**ABOUT THIS TASK:**
Could you retype exactly the lines below between the one holding "Task: Open the chat support bubble icon" and the one holding "Given: Open row", inclusive, leaving out any pictures?

Saved data entries:

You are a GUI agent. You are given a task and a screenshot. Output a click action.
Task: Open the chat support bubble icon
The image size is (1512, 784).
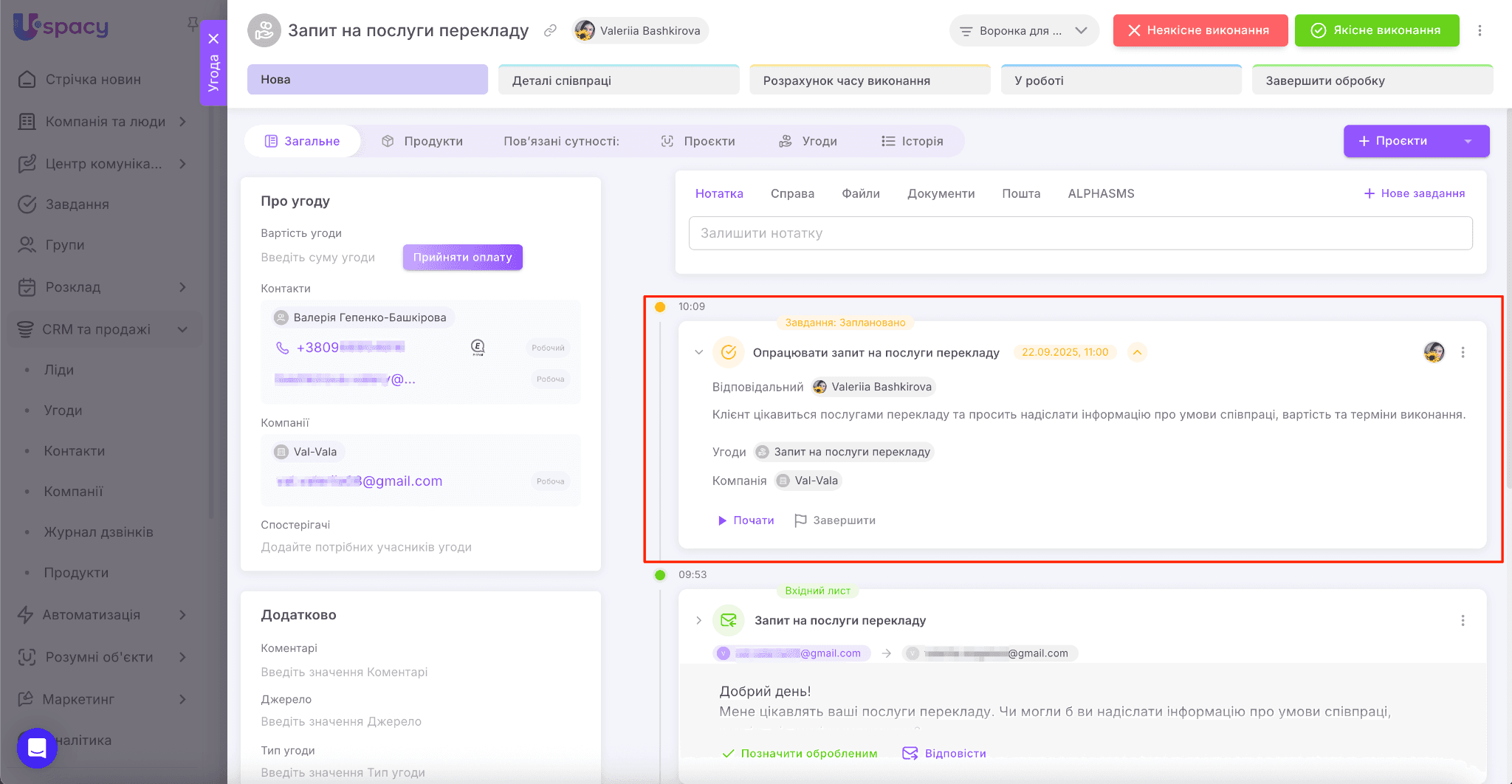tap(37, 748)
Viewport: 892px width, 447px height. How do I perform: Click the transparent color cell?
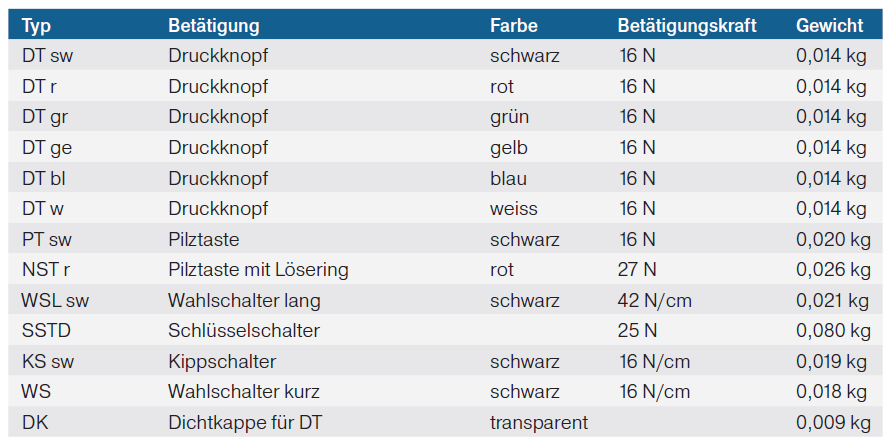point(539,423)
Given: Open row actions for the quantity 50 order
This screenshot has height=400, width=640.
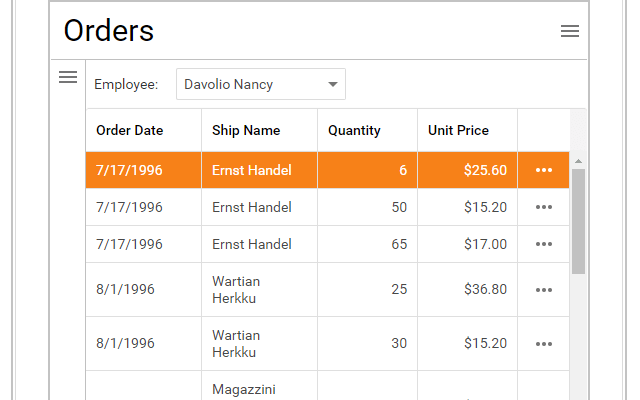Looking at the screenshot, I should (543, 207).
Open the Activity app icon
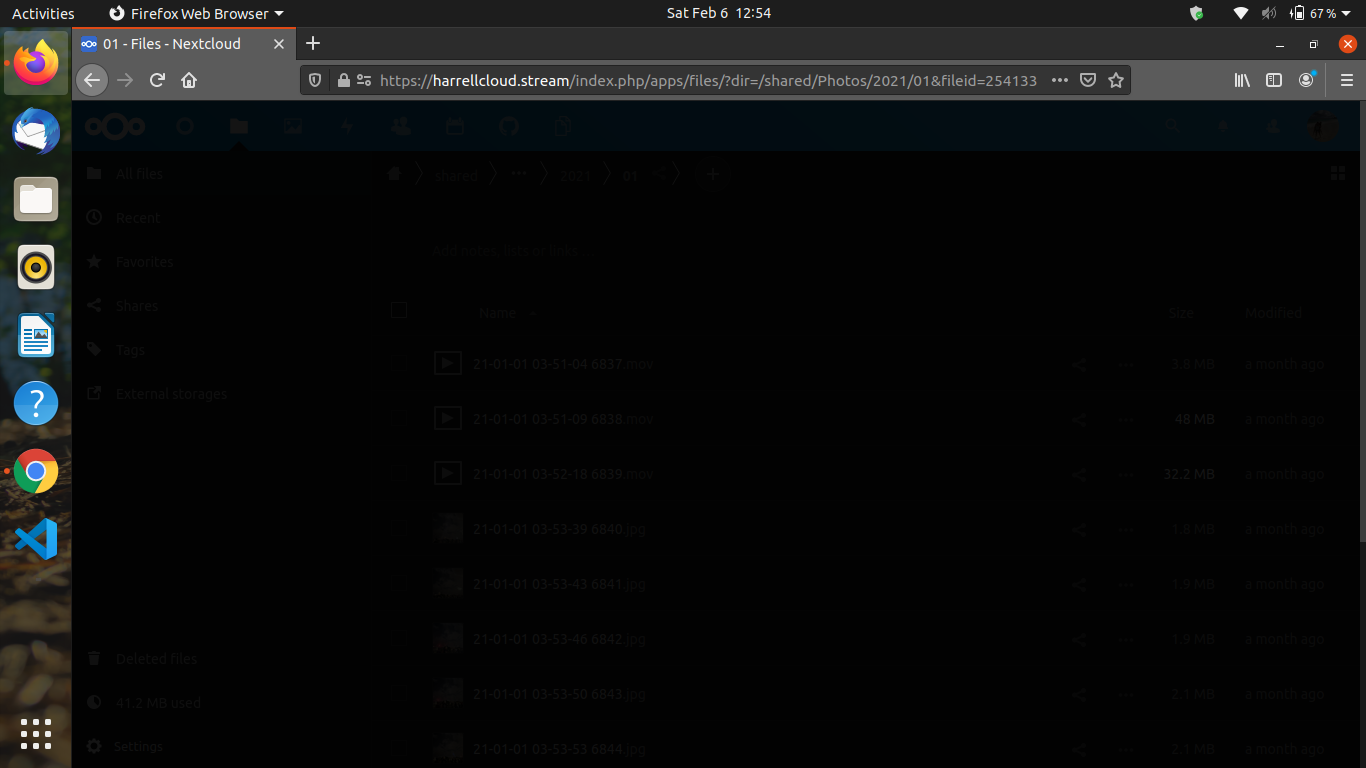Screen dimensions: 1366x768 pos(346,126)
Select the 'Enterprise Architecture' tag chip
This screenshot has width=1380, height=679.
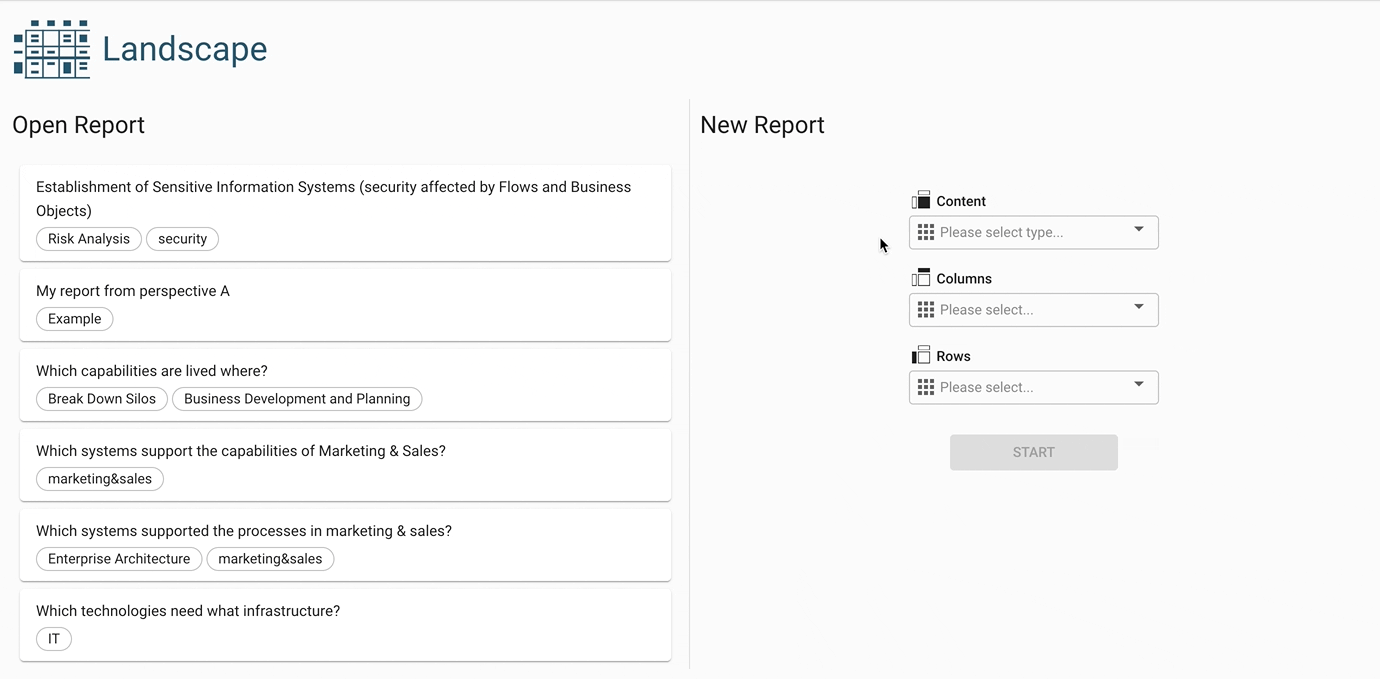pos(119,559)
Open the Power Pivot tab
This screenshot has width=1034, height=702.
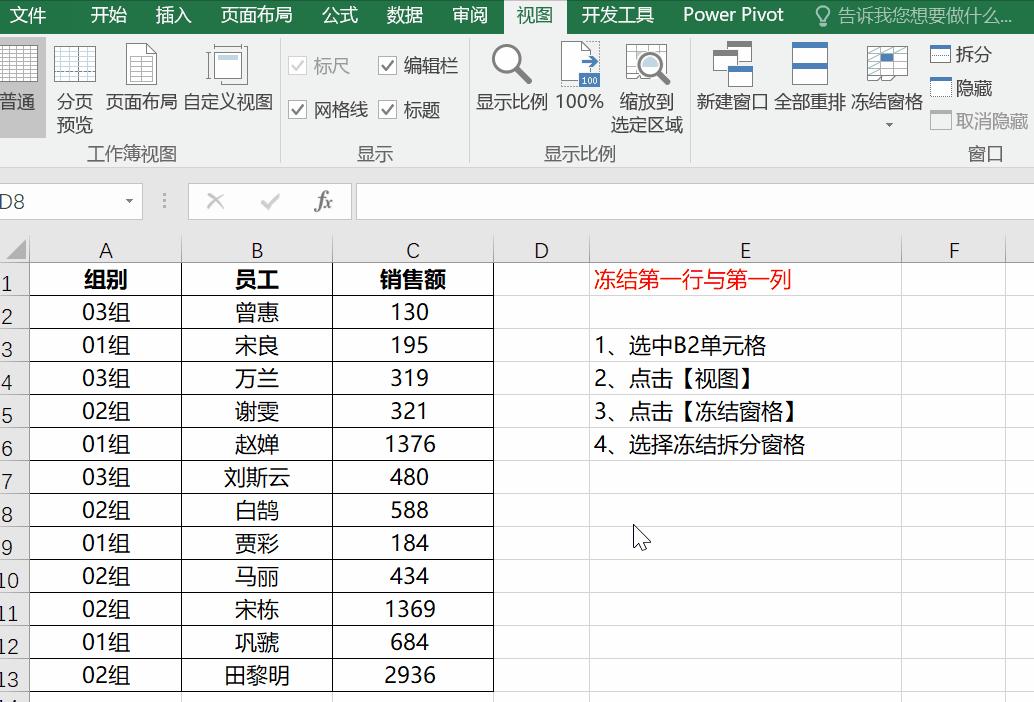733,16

---

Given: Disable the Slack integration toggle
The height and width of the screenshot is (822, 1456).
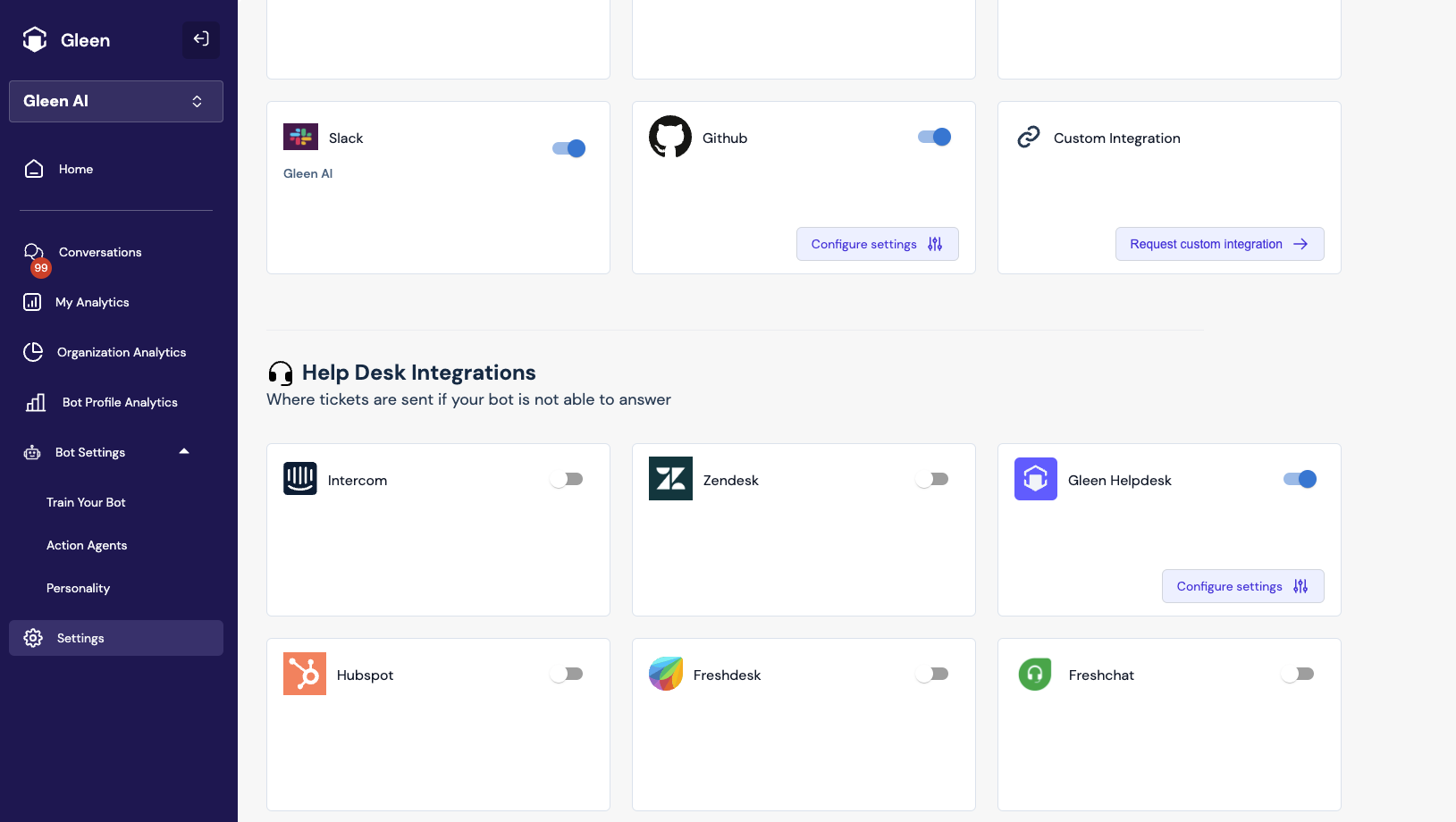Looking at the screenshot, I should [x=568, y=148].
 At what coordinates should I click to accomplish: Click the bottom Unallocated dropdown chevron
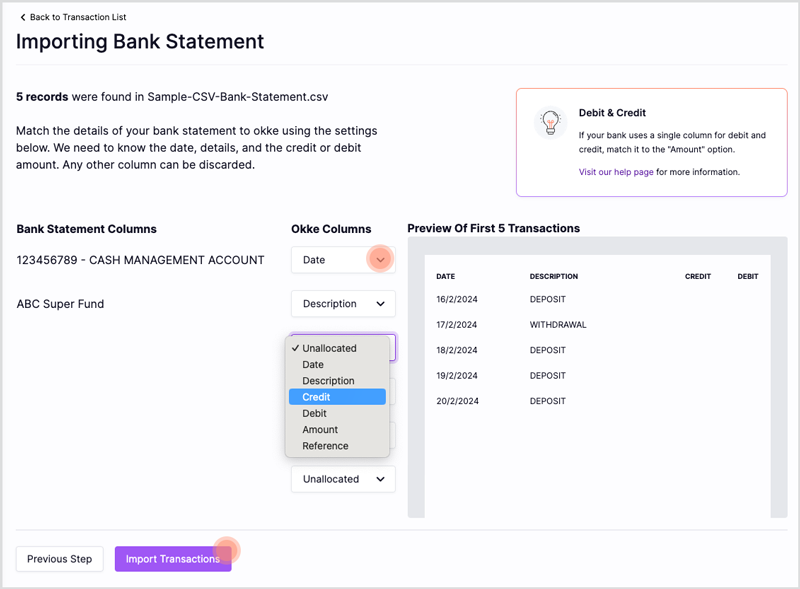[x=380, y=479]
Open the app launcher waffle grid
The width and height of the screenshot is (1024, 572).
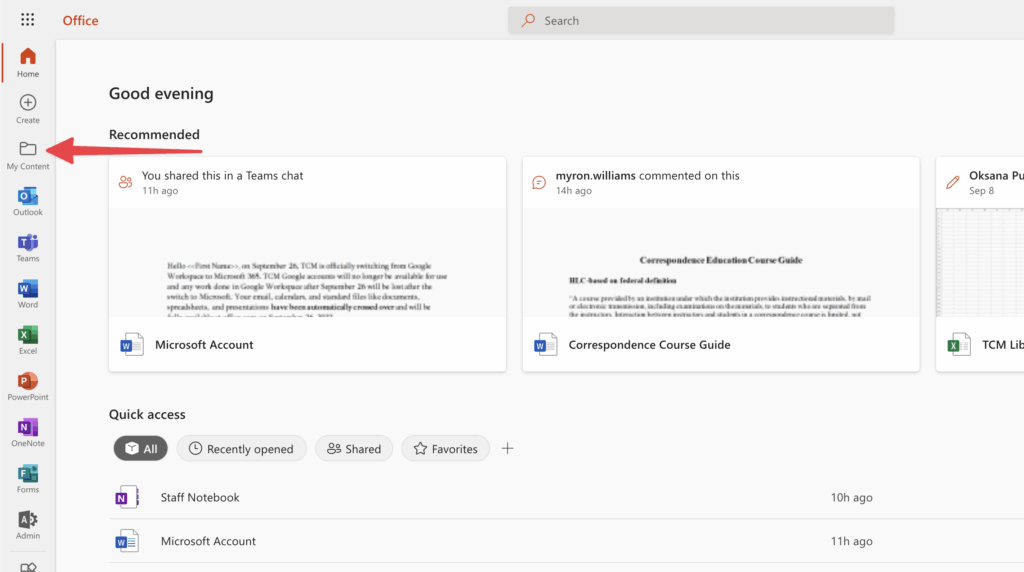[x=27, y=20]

**REPLY:**
Task: Open the chat support bubble icon
The image size is (1512, 784).
tap(37, 748)
Viewport: 892px width, 447px height. How do I perform: Click the transparent color cell?
point(539,423)
Given: Open row actions for the quantity 50 order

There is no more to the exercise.